:: DATASET RECORDS ::
====================
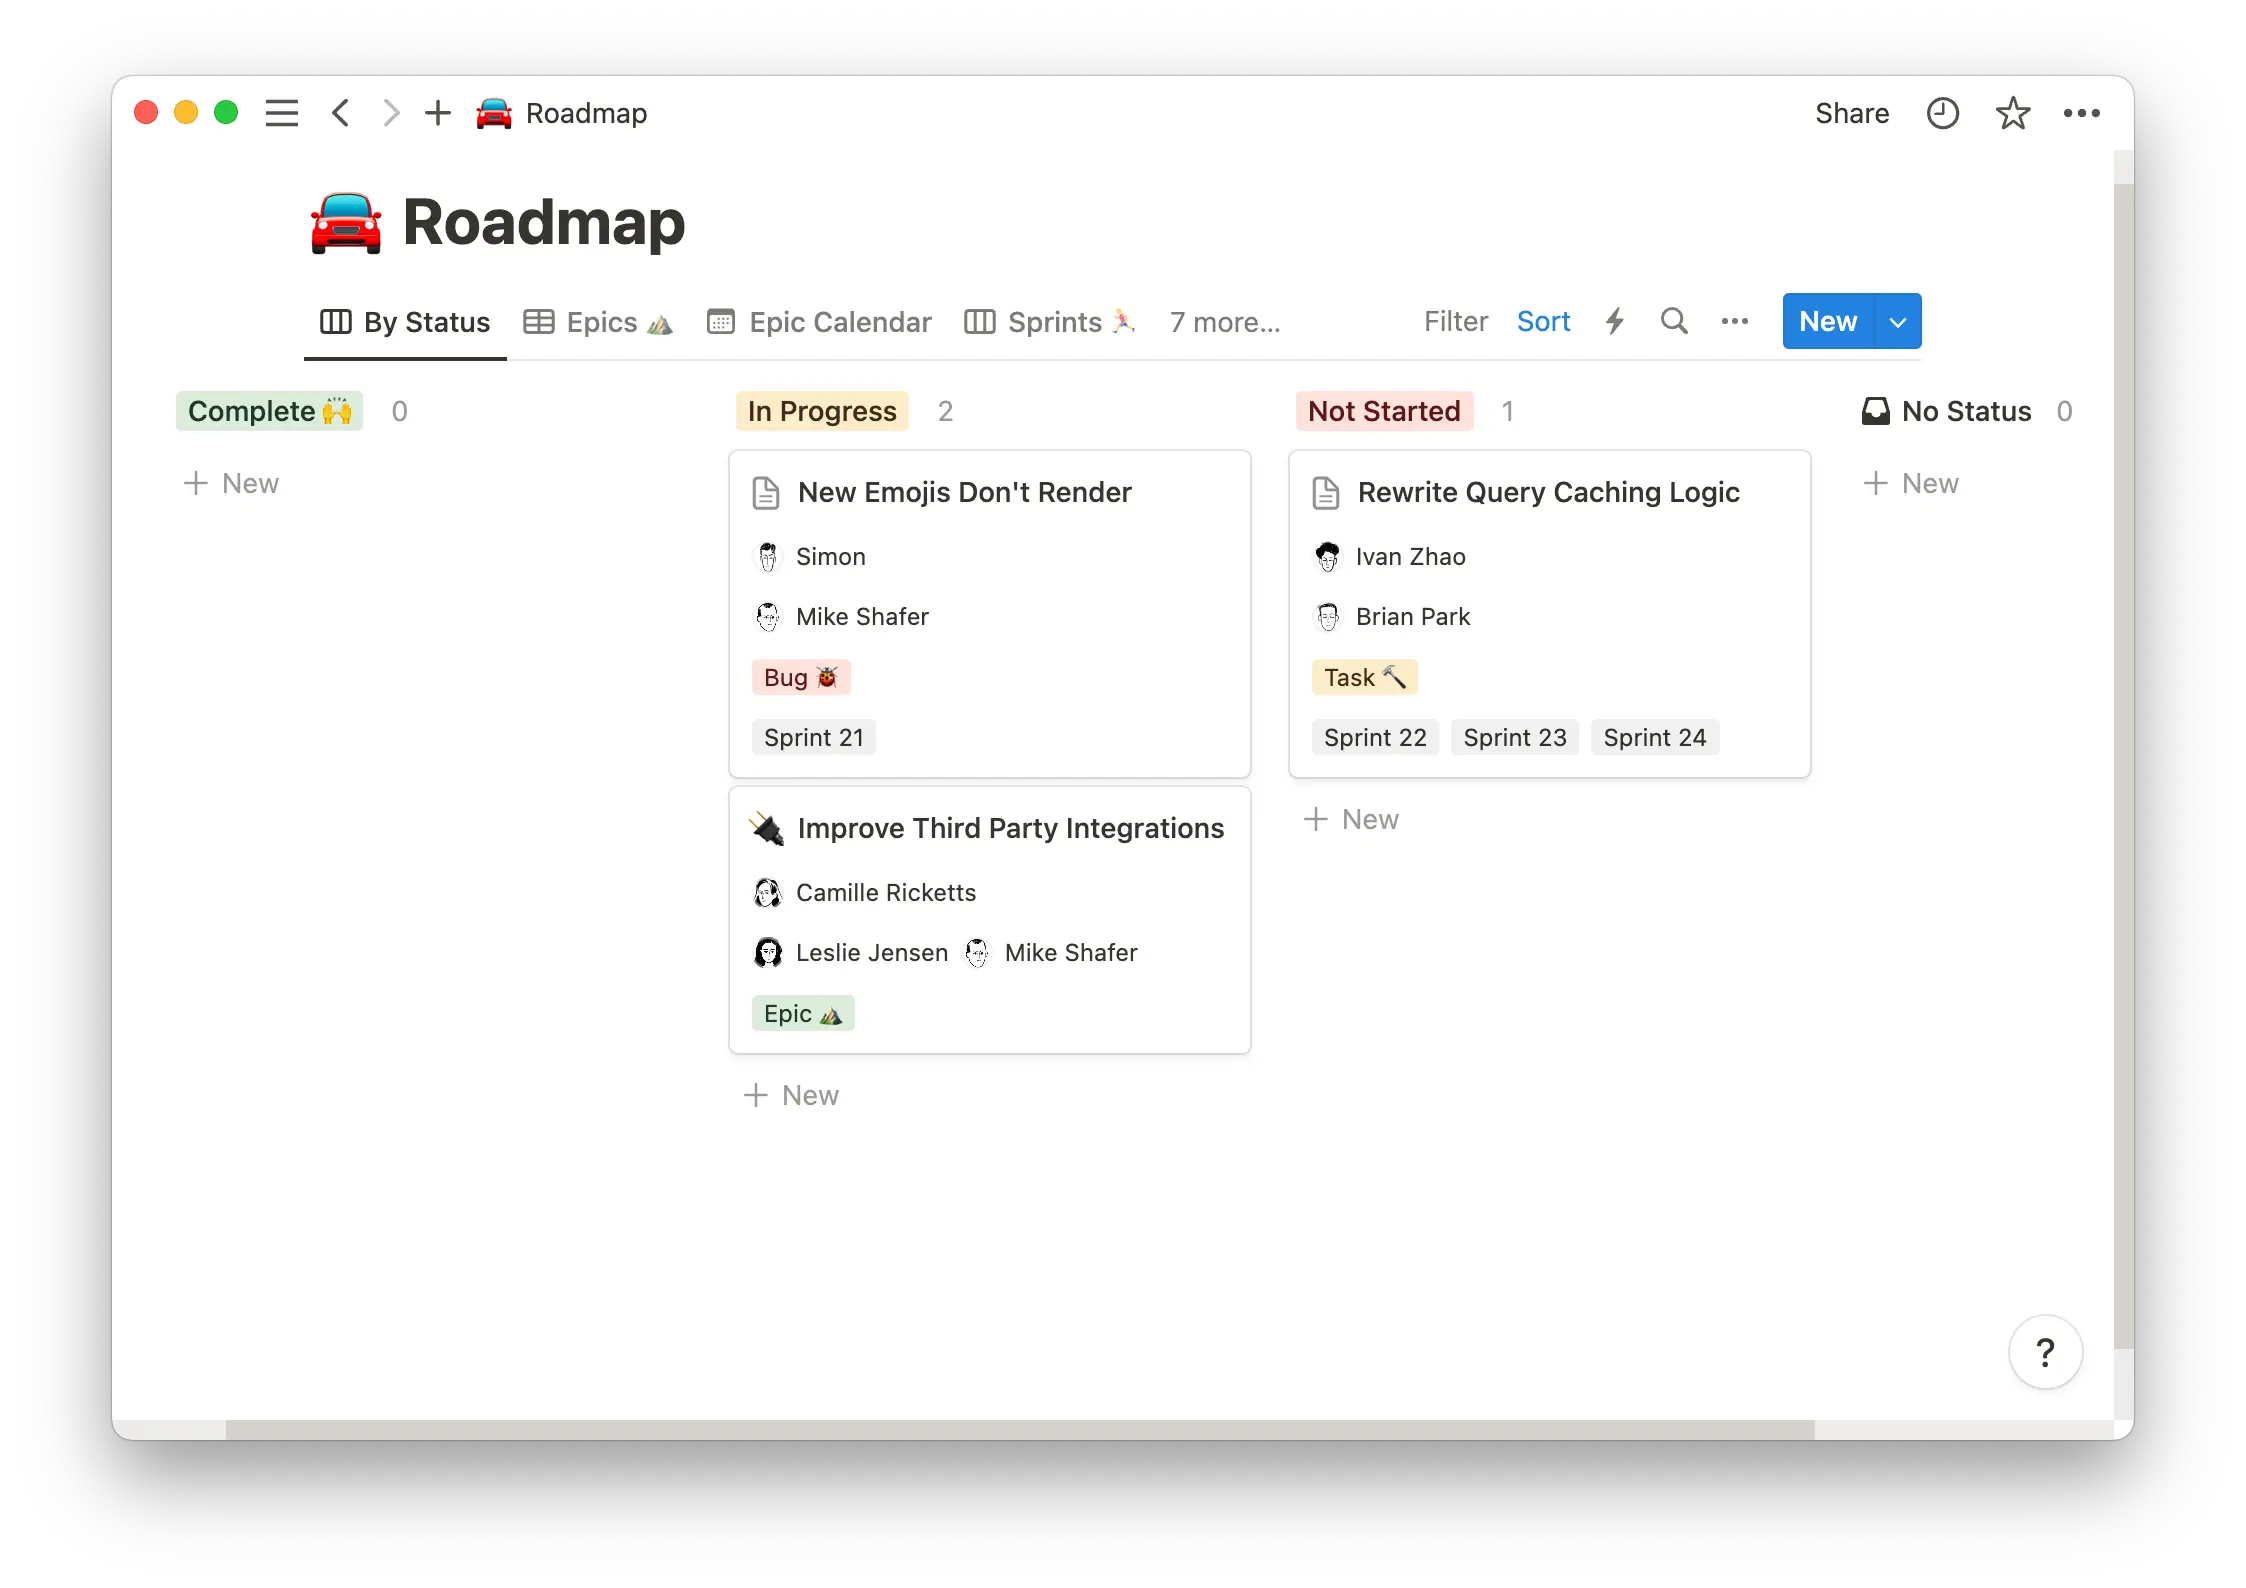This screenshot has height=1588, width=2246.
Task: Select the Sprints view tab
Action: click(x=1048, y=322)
====================
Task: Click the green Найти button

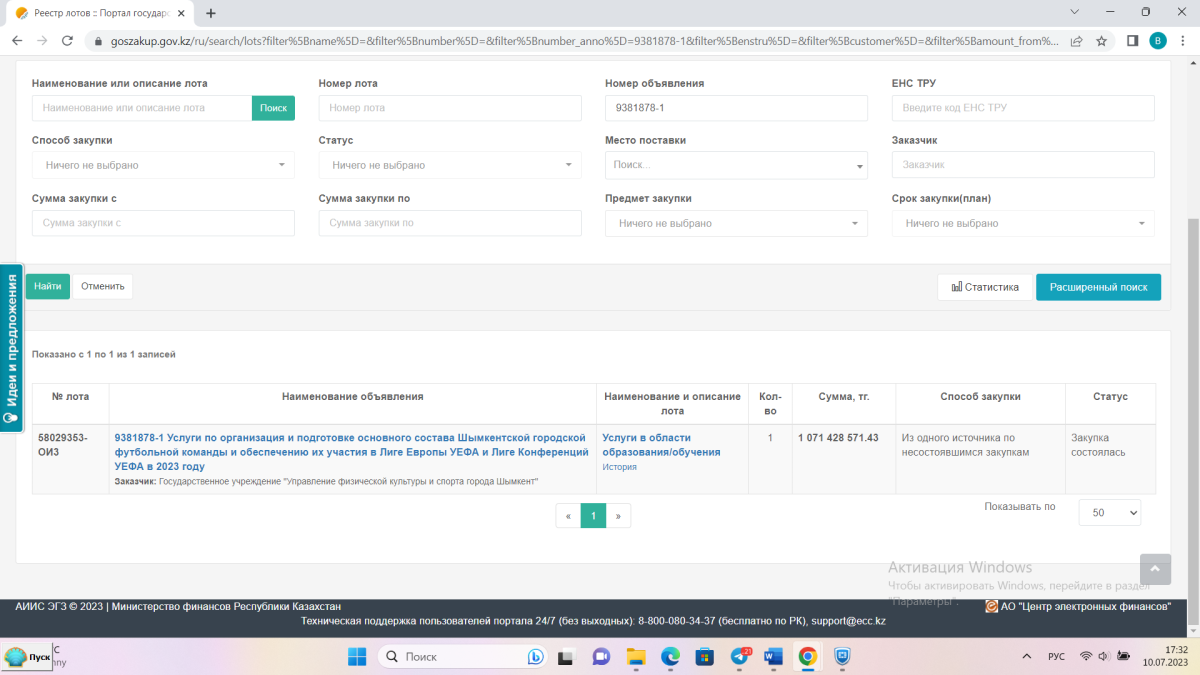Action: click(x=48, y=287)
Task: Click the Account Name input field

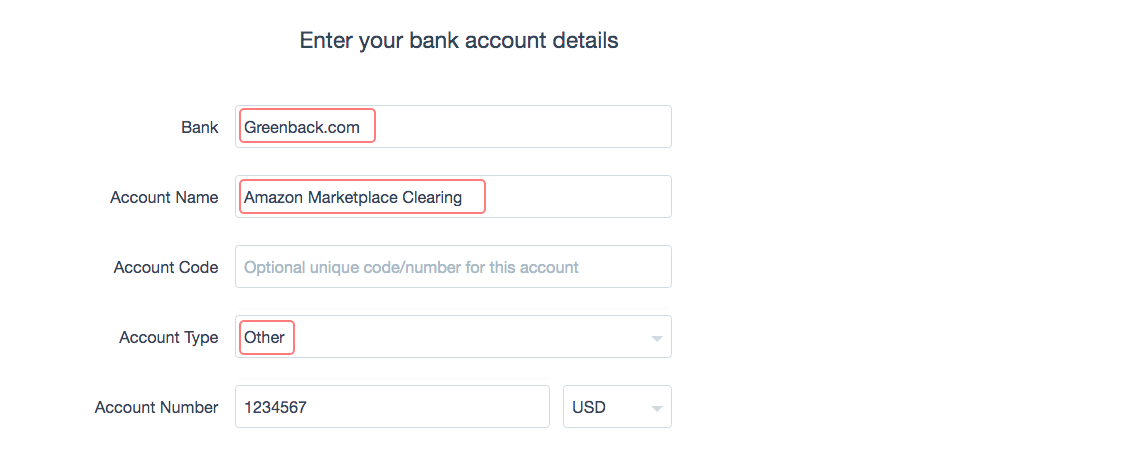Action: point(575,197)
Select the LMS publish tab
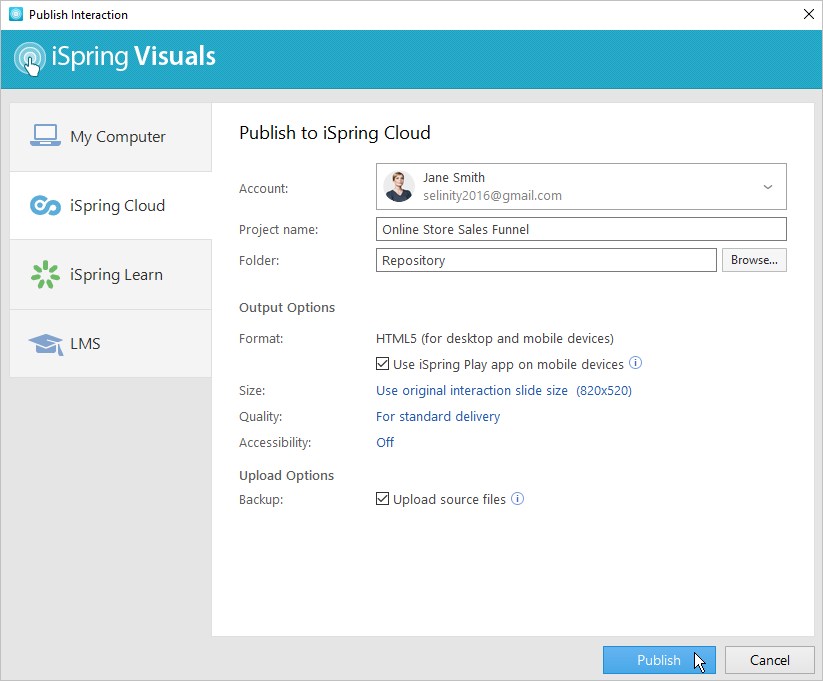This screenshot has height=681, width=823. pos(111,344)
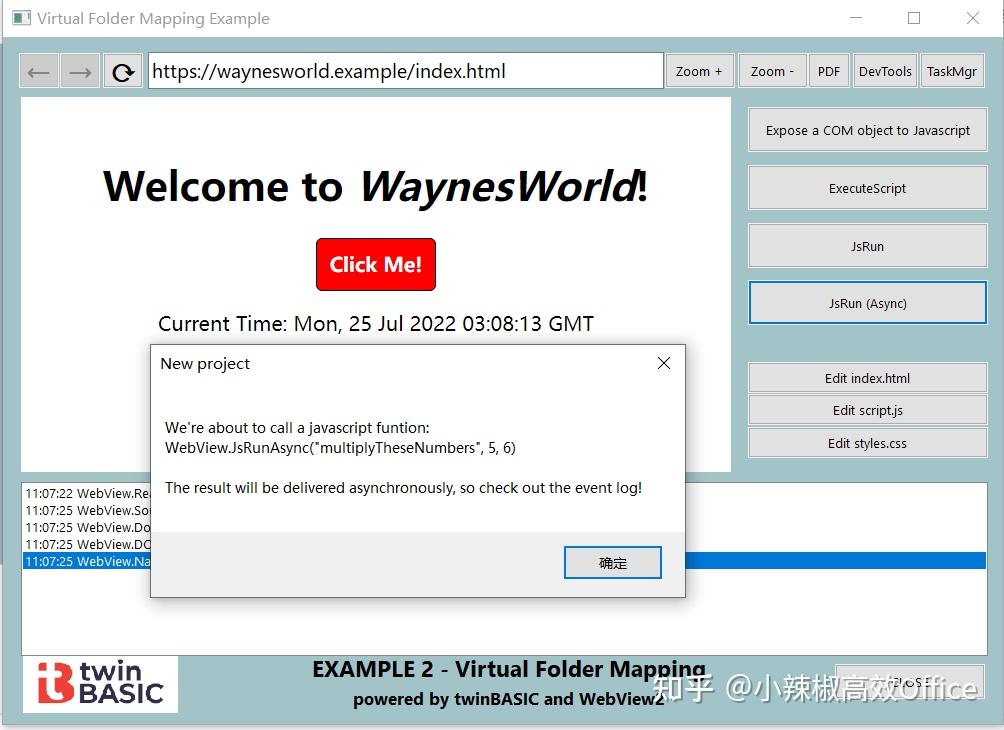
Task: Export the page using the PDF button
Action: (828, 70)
====================
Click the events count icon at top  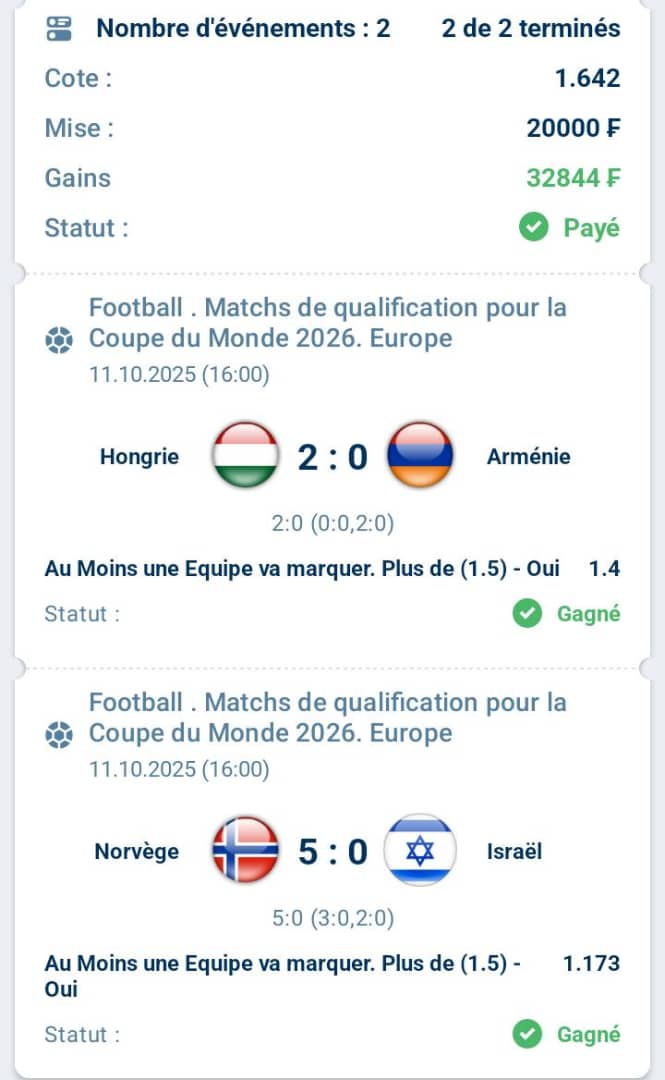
====================
:: TASK STATEMENT ::
Can you copy out the material above, from the line with "This screenshot has height=1588, width=2246." to the line with "Action: click(x=1048, y=322)", word for word, leaving out the pictures?

:: SOLUTION TO THE PROBLEM ::
This screenshot has height=1588, width=2246.
Task: Select the Sprints view tab
Action: click(x=1048, y=322)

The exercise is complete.